Horribly crunched with travel and testimony—more to come on both—but wanted to point out a few things.
First, this: France plans to introduce a small tax on financial transactions, an FTT of 0.1%. One argument as to why we might not want to do this is that traders will flee to exchanges without the tax. Well, this chips away at this argument and Germany has made similar noises about adopting the measure.
Probably not de rigueur to cite Sarko, but I agree: “There’s no reason why deregulated finance, which brought us to the current situation, can’t participate in the restoration of our accounts.”
I offer another rationale for the tax at the end of this piece.
Second, there were a few revealing moments, I thought, in this radio debate we had this AM on (the great) Diane Rehm’s show. I was debating WSJ editorial writer Steve Moore on supply-side-trickle-down, and numerous times, he argued that supply-side tax cuts put more money in the hands of wealthy people and that generates more government revenue—this is Laffer curve stuff—and that this is what supply side is all about.
But as I tried to stress whenever that came up…no, it really isn’t just that.
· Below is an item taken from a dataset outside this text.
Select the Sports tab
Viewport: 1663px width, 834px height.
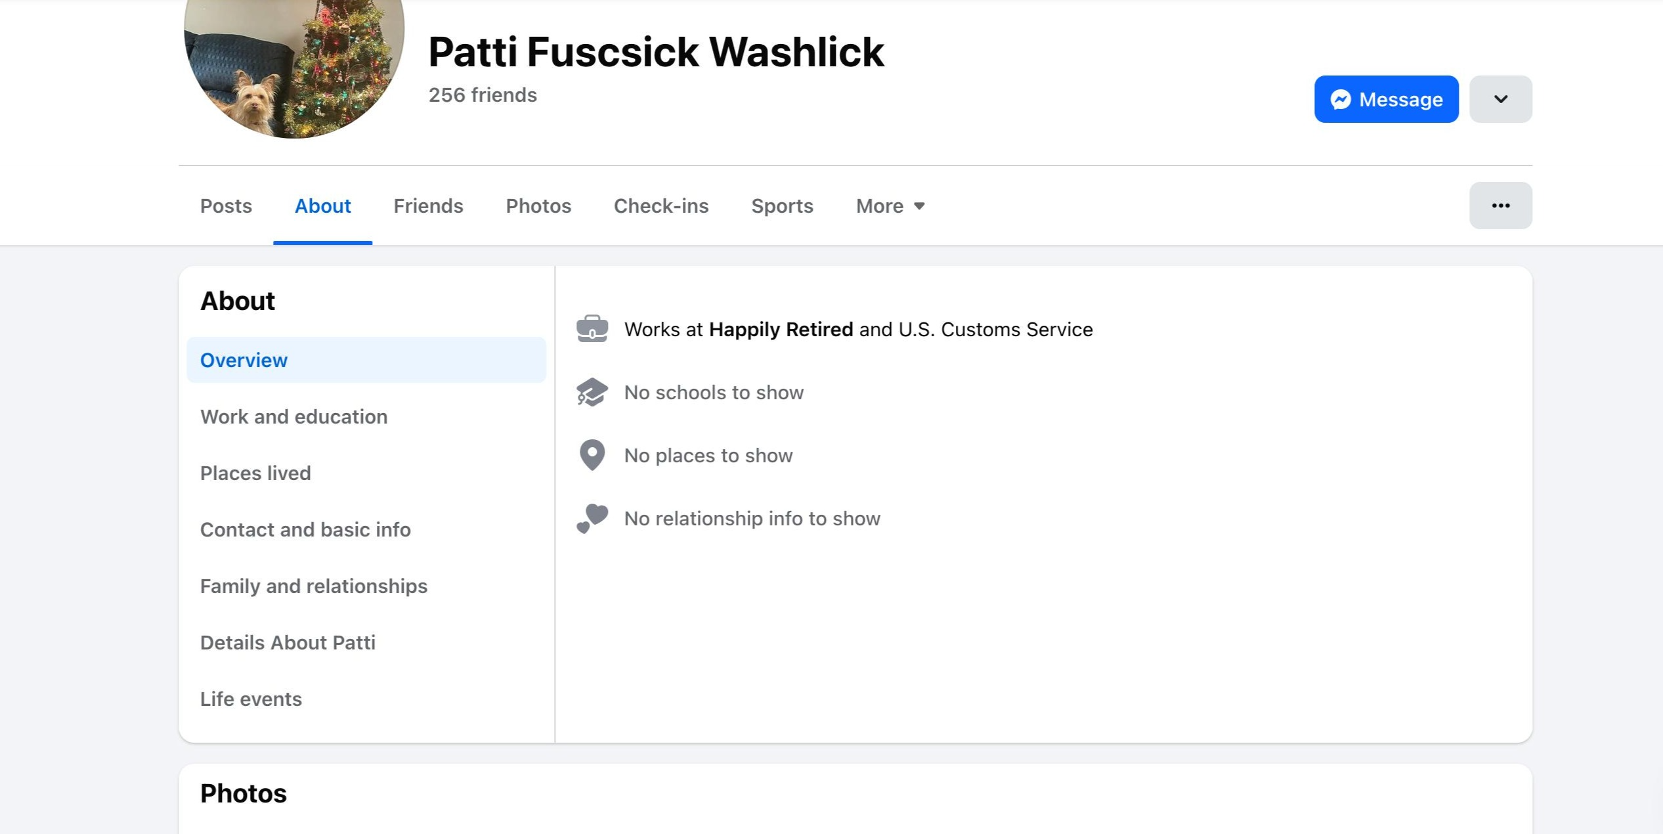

I’m perfectly willing to grant that tax cuts for rich people make them richer, and while there’s no Laffer curve—the cuts don’t come anywhere close to paying for themselves—Steve’s right that their extra income will generate tax revenue.
But what doesn’t happen next is what matters: it doesn’t trickle down. I know this is simple but it must be repeated. The point of supply-side tax cuts is not to raise the after tax income of the wealthy, and then go home. The legend is that their wealth will create more growth and jobs for the rest of us.
And that’s the part that doesn’t work.